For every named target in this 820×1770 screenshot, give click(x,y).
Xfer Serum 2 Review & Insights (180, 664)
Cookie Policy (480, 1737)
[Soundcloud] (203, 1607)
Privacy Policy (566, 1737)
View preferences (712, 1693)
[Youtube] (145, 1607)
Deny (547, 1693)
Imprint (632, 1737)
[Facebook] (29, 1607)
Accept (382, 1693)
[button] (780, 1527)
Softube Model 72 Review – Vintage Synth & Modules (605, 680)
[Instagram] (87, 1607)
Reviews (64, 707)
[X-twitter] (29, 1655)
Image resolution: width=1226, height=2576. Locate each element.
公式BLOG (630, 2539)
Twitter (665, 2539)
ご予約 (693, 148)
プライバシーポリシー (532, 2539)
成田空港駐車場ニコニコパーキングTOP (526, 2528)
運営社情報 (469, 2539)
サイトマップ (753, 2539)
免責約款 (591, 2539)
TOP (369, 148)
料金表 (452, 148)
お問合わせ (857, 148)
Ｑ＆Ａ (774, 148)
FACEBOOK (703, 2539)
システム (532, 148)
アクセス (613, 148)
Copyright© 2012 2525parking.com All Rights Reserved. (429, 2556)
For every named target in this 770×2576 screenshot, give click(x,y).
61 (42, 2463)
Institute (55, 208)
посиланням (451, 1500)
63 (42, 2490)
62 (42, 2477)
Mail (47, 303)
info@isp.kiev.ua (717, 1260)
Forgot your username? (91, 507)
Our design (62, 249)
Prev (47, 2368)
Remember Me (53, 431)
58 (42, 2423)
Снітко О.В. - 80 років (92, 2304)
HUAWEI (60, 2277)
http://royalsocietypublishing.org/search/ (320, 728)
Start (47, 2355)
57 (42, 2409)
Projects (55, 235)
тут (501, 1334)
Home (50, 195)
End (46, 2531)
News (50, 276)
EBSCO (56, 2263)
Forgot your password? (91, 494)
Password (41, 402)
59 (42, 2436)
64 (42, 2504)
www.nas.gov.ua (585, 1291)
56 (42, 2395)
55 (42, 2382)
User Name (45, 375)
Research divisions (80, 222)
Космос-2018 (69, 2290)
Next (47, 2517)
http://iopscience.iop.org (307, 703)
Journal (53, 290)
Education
··········
Work request:
Return only the lines of the records in which the string "your" appears.

Written response:
Forgot your username? (91, 507)
Forgot your password? (91, 494)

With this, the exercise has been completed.